Una mujer ingresó a una clínica de Trelew para realizarse una cirugía programada que se desarrolló correctamente, pero salió del quirófano con una quemadura profunda en uno de sus glúteos.
El caso llegó a la Justicia y ahora la Cámara de Apelaciones de Puerto Madryn confirmó la responsabilidad del establecimiento médico y la indemnización para la paciente.
Según lo informado desde el Poder Judicial, la condena alcanza al Instituto Médico del Sur S.R.L. y a su compañía aseguradora, que deberán afrontar $20,3 millones por daño moral y gastos médicos, además del costo de un tratamiento psicológico de 96 sesiones. A esa suma se agregarán los intereses establecidos judicialmente.
El tribunal, integrado por Heraldo Enrique Fiordelisi, Julián Emil Jalil y Diego Eduardo Ferreyra, confirmó así lo resuelto en primera instancia. En cambio, no prosperó la demanda por mala praxis contra el ginecólogo que realizó la intervención.
Entró para una cirugía y salió con una quemadura
El episodio ocurrió en febrero de 2020. La paciente debía someterse a una histerectomía y, según quedó establecido en el proceso, la intervención fue realizada correctamente por el cirujano.
Sin embargo, durante el posoperatorio comenzó a manifestar fuertes dolores y se constató una quemadura profunda tipo B, vinculada a una mala conducción del electrobisturí utilizado durante la operación.
Según surge del caso, el equipo no emitió durante la intervención ninguna alarma sonora o lumínica que advirtiera sobre un problema.
La lesión no evolucionó favorablemente y, dos meses después, la mujer debió ser internada en Puerto Madryn, donde un cirujano plástico realizó una intervención reparadora.
Por qué condenaron a la clínica y no al médico
La sentencia de primera instancia, dictada en noviembre de 2025 por la jueza María Laura Eroles, estableció la responsabilidad del establecimiento.
La decisión consideró que el electrobisturí era un elemento riesgoso perteneciente a la institución y que la clínica tenía una obligación objetiva de seguridad respecto de los equipos utilizados con sus pacientes.
Distinta fue la evaluación sobre el ginecólogo. La prueba determinó que realizó correctamente la histerectomía y que no tenía control visual sobre la placa del electrobisturí porque se encontraba cubierta por los campos quirúrgicos. Tampoco se activó una alarma del aparato que pudiera advertirle sobre el inconveniente.
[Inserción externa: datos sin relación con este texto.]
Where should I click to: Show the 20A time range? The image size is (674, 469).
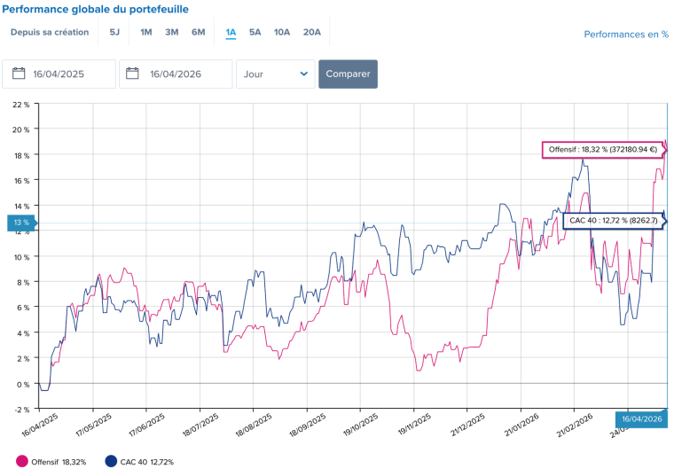click(311, 33)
Por esos motivos, la demanda contra el profesional fue rechazada.
Una indemnización de $20,3 millones
La Justicia fijó $20 millones por daño moral y $300.000 por gastos de medicación pasados y futuros. También ordenó que la clínica afronte un tratamiento psicológico de 96 sesiones, cuyo valor será determinado al momento de ejecutar la sentencia.
Además, se establecieron intereses del 6% anual desde el hecho, ocurrido el 3 de febrero de 2020, hasta la sentencia de primera instancia del 11 de noviembre de 2025. Desde entonces se aplica la Tasa Activa del Banco del Chubut.
La paciente apeló, entre otros puntos, el monto reconocido y reclamó una reparación independiente por daño psíquico y lucro cesante. La Cámara rechazó esos planteos y confirmó la sentencia.
Los jueces consideraron que no se había demostrado una afectación psíquica permanente que justificara una indemnización autónoma y que tampoco existían pruebas concretas de ingresos laborales que la mujer hubiera dejado de percibir.
Tribunales de Puerto Madryn
La discusión por las costas
El fallo dejó una última cuestión: aunque la clínica deberá afrontar las costas correspondientes a la demanda que prosperó en su contra, la paciente deberá pagar las costas derivadas de la demanda rechazada contra el cirujano.
Sobre este punto hubo diferencias entre los camaristas. Fiordelisi consideró que cada parte debía afrontar sus propios gastos, mientras que Jalil y Ferreyra entendieron que correspondía aplicar el principio objetivo de la derrota.
Con esa mayoría, la Cámara confirmó íntegramente la sentencia de primera instancia y cerró el litigio.